Starburst is the data platform for analytics, applications, and AI, unifying data across clouds and on-premises to accelerate AI innovation. Organizations—from startups to Fortune 500 enterprises in...
Job Description The Data Center Build Engineer Team designs and constructs physical data center infrastructure to create capacity that supports Oracle Cloud Infrastructure across regions worldwide....
As a Senior Professional Services Software Engineer, you will be responsible for designing, developing, and maintaining robust end-to-end automation solutions that support our customer onboarding...
We’re an early-stage startup on a mission to reinvent cybersecurity with AI-native infrastructure. Our vision is to help defenders move faster than adversaries by combining large-scale data, modern...
Lucid Software is the leader in visual collaboration and work acceleration, helping teams see and build the future by turning ideas into reality. Our products include the Visual Collaboration Suite...
What skills do I need to become a Junior Data Engineer?
Key skills for Junior Data Engineer (0-2 years): SQL, Python, ETL basics, Data Warehousing, Cloud basics (AWS/GCP), Git. Build basic pipelines, write SQL transformations, learn warehouse design.

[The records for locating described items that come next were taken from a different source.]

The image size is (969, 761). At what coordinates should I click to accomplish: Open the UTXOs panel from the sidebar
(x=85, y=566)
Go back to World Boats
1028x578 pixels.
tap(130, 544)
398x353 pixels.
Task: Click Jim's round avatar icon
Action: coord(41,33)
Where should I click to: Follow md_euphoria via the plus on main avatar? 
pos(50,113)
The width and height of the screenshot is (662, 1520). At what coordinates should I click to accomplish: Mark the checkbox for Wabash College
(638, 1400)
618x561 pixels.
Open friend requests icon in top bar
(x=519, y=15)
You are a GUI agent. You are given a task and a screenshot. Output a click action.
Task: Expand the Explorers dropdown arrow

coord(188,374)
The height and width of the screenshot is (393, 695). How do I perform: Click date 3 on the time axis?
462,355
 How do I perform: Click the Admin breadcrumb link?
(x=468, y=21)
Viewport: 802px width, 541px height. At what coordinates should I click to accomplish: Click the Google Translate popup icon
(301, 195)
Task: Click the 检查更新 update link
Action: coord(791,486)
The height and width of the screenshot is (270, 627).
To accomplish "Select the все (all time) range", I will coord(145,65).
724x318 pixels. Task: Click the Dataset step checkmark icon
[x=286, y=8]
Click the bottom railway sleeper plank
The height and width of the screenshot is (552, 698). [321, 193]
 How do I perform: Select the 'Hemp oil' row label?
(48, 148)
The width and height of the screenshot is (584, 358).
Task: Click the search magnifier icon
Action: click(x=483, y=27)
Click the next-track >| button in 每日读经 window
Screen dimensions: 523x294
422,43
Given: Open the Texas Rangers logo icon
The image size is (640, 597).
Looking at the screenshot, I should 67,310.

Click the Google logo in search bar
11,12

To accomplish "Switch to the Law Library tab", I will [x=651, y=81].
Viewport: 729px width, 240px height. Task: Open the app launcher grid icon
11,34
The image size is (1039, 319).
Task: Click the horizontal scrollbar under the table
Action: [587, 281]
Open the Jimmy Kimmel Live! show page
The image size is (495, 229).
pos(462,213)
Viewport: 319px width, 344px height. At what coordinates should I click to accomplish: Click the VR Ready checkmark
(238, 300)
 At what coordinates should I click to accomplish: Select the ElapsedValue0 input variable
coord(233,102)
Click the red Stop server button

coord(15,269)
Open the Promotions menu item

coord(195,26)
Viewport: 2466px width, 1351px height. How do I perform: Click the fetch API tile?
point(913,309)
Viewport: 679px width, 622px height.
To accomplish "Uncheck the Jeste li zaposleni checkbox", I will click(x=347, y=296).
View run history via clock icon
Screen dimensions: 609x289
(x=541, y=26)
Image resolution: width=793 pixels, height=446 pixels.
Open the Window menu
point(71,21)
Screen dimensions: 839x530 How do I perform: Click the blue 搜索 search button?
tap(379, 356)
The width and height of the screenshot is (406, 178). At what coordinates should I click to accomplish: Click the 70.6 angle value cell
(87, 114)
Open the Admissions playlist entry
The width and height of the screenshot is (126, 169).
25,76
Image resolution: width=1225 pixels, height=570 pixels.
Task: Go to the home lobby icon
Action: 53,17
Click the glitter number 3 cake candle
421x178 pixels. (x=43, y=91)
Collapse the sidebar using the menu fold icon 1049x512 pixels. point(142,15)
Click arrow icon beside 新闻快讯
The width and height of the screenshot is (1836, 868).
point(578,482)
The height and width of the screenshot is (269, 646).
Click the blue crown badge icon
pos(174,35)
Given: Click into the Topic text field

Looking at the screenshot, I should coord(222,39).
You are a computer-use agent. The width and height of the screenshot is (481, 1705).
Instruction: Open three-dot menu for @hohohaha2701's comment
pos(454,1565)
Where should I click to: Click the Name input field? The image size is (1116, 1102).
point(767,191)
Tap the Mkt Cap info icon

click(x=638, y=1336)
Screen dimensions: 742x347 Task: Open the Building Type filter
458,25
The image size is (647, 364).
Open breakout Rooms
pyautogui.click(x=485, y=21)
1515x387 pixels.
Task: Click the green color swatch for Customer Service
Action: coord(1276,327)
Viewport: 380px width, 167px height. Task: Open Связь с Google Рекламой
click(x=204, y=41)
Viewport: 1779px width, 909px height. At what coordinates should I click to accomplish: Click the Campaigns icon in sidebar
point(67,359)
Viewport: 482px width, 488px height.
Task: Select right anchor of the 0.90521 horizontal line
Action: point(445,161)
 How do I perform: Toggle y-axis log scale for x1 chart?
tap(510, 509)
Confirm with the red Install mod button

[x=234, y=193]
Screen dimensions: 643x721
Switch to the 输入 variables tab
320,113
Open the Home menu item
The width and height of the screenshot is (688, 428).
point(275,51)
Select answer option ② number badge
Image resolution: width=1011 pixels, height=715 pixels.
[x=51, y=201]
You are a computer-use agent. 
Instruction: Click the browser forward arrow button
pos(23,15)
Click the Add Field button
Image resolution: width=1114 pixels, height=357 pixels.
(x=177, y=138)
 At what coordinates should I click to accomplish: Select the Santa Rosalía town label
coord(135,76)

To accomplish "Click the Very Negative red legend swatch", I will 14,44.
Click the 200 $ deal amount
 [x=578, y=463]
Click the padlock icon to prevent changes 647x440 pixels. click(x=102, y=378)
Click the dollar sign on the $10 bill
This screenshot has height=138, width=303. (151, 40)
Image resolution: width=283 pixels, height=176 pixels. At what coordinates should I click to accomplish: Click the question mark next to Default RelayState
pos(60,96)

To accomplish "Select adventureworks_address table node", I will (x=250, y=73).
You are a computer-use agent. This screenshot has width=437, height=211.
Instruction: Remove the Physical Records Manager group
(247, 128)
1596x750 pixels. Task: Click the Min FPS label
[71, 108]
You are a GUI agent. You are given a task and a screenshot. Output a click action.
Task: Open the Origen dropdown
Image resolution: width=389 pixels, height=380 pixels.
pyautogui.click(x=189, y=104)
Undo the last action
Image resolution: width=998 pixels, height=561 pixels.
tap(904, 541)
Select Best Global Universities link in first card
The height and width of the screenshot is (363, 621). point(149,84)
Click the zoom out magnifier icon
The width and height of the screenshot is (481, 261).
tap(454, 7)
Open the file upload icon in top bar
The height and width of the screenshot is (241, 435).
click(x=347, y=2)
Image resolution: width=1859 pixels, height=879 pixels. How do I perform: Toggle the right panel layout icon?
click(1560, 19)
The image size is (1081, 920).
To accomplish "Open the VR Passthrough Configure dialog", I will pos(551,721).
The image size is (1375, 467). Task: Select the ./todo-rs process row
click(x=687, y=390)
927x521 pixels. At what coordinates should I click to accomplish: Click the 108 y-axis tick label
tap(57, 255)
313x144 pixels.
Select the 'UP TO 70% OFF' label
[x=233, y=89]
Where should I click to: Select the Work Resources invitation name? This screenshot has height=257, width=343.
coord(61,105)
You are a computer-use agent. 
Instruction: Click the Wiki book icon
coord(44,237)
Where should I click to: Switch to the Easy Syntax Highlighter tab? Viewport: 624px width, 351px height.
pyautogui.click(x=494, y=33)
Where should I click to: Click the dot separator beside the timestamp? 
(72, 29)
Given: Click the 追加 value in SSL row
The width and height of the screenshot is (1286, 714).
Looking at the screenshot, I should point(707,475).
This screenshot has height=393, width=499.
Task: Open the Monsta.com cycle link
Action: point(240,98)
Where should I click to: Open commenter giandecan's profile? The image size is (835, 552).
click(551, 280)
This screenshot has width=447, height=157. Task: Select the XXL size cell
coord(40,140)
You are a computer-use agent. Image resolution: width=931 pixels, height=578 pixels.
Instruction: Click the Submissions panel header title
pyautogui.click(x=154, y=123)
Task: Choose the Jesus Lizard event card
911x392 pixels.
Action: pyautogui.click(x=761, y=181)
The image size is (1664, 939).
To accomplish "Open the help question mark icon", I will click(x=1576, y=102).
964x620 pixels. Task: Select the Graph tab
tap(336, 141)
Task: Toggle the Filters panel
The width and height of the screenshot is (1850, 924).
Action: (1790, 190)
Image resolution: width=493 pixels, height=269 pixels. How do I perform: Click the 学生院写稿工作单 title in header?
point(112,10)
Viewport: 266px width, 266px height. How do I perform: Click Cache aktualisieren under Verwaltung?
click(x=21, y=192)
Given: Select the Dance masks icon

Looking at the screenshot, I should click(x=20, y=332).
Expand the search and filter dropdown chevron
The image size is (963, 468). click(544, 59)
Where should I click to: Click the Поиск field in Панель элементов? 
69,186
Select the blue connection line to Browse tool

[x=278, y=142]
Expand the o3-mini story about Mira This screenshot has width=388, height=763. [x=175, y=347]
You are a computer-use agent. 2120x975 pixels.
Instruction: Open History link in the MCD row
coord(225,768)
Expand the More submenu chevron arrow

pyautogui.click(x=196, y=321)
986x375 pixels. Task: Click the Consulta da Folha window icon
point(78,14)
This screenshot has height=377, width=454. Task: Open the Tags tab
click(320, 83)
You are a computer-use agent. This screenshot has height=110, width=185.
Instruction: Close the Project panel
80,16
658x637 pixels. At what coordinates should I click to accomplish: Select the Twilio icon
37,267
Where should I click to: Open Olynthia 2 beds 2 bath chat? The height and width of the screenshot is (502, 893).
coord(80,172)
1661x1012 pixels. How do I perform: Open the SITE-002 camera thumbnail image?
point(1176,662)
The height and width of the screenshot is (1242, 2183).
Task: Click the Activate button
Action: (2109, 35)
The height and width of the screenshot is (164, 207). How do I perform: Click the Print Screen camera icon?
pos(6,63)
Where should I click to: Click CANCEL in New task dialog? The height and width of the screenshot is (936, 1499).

What skills do I need to become a Data Engineer?
Key skills for Data Engineer (2-5 years): Spark/Databricks, Airflow/dbt, Data Modeling, Streaming (Kafka), Cloud Data Services, Data Quality. Build production pipelines, implement data models, ensure data quality.
What skills do I need to become a Senior Data Engineer?
Key skills for Senior Data Engineer (5-8 years): Data Platform Architecture, Real-time Processing, Data Governance, Cost Optimization, Team Mentoring, ML Pipelines. Architect data platforms, build real-time systems, lead data infrastructure.
What skills do I need to become a Staff/Principal Data Engineer / Head of Data?
Key skills for Staff/Principal Data Engineer / Head of Data (8+ years): Data Strategy, Platform Leadership, Cross-org Data Architecture, Data Mesh/Fabric, Executive Communication. Define data strategy, lead platform teams, architect org-wide data systems.
What is the salary range for a Data Engineer?
Data Engineer salaries range from $60K-$80K at entry level to $170K-$250K+ at the Lead level.